Dataset entries
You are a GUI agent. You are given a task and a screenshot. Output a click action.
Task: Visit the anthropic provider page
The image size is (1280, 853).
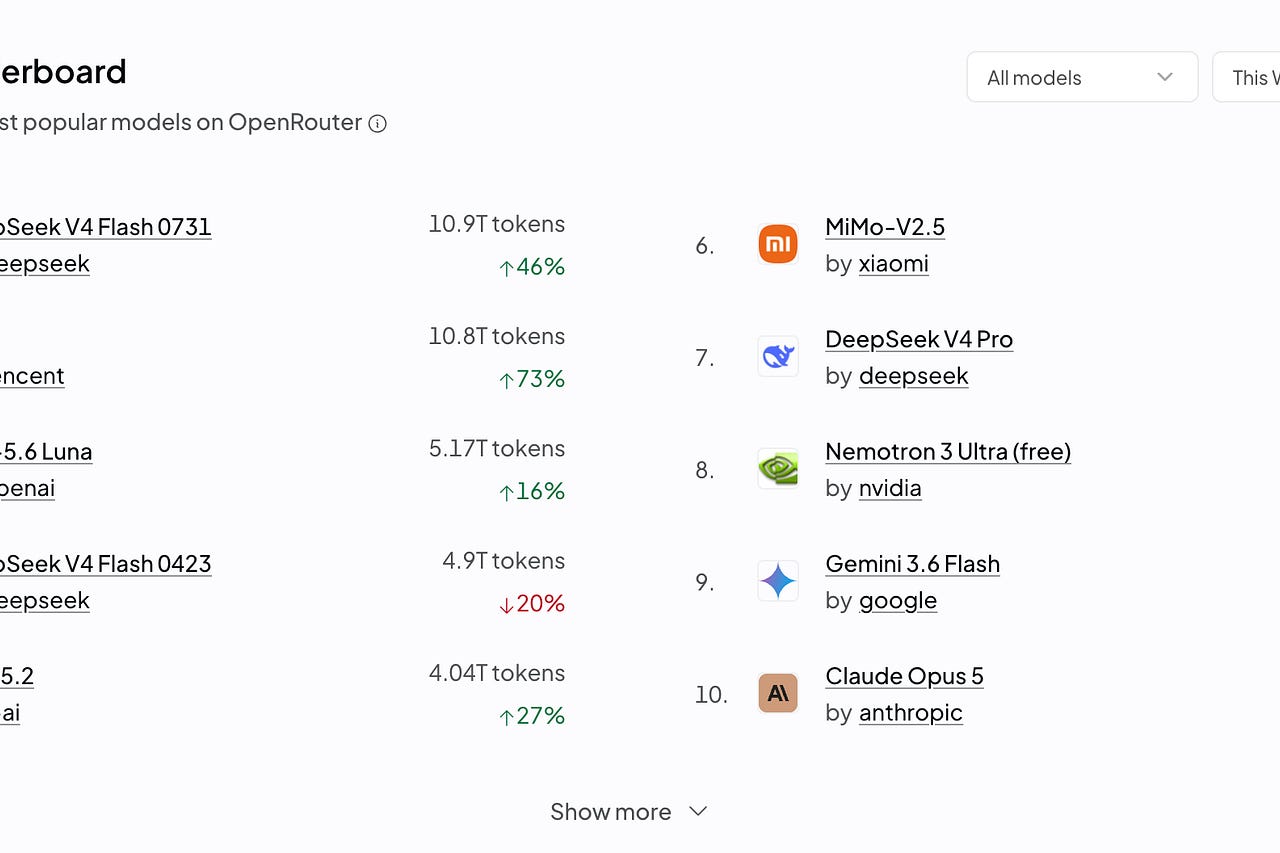(x=911, y=712)
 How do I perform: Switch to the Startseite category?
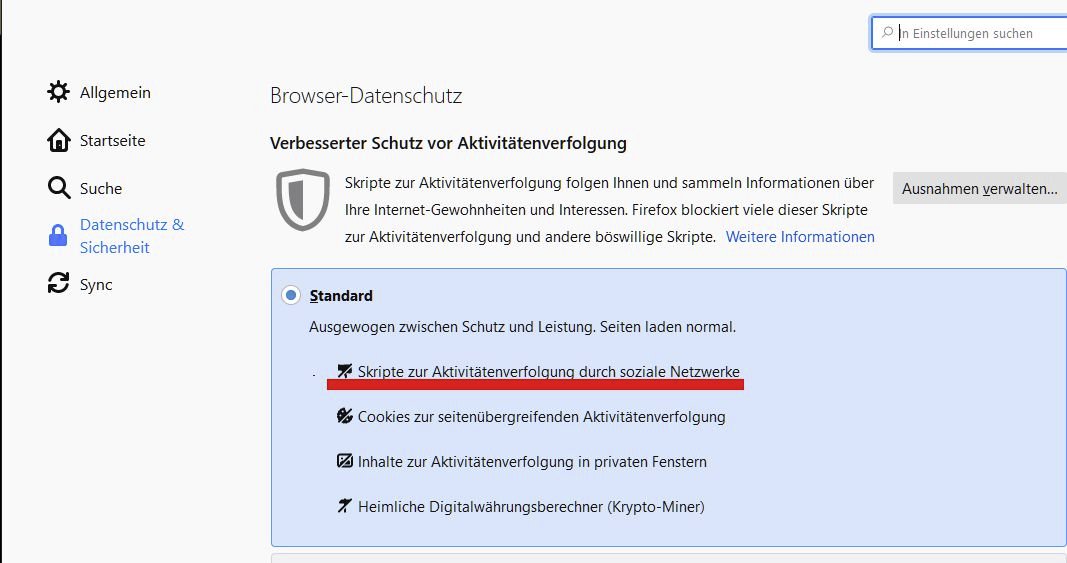pos(112,140)

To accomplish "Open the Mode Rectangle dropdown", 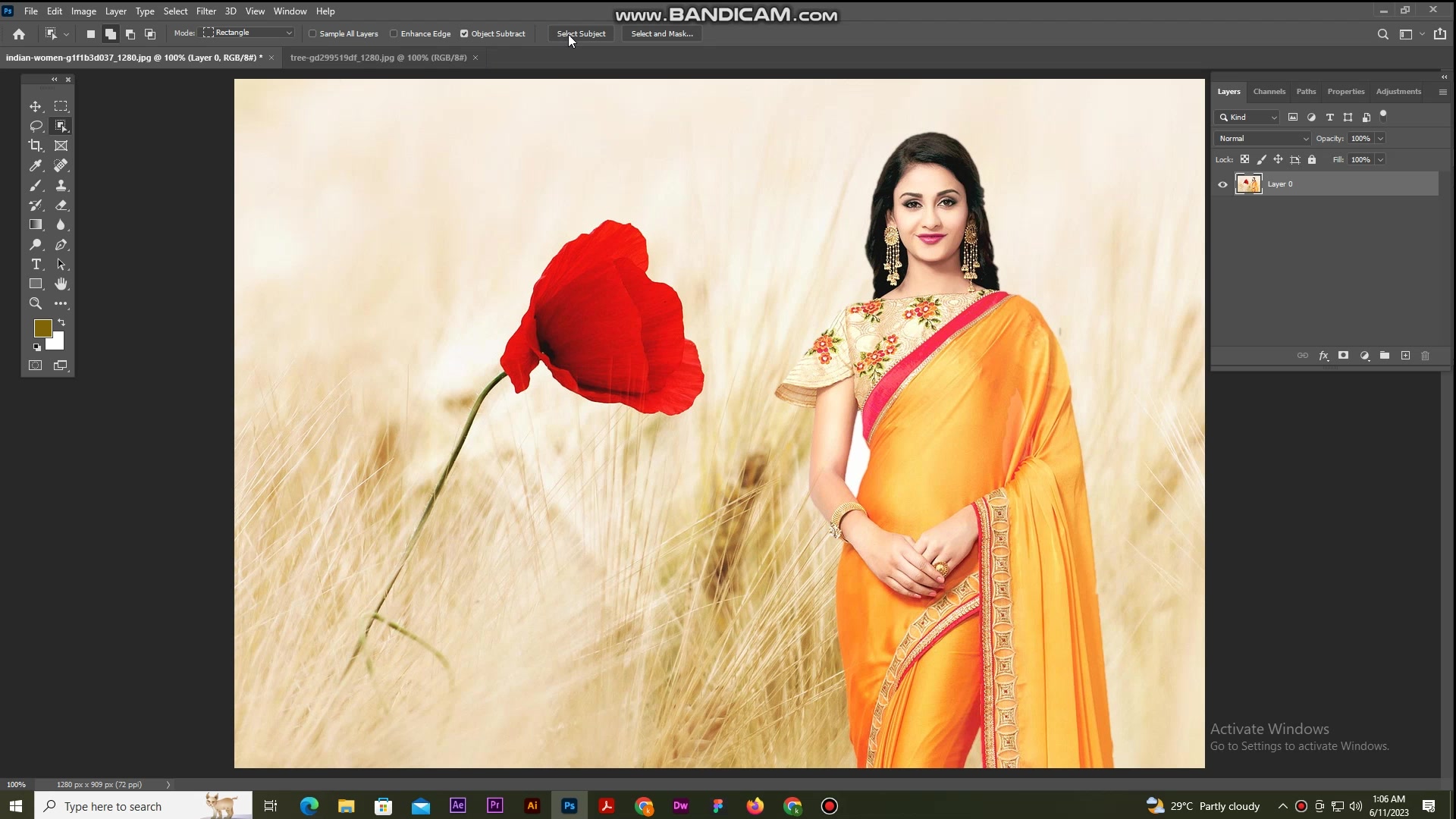I will pyautogui.click(x=247, y=33).
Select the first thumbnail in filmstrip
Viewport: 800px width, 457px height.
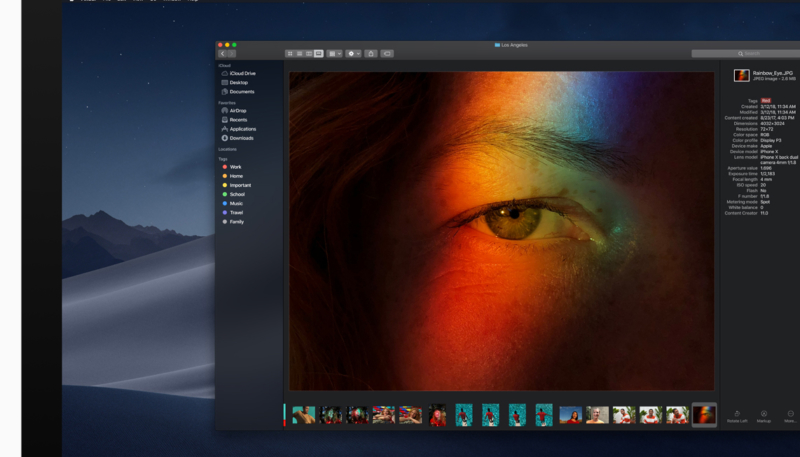click(303, 414)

AIM OF THE EXERCISE: An acceptable answer holds exactly the lines from the one with "Select the first thumbnail in filmstrip" through the end of the entries above, both ends kept, and no pictures at all.

TASK OUTPUT:
Select the first thumbnail in filmstrip
Viewport: 800px width, 457px height.
click(303, 414)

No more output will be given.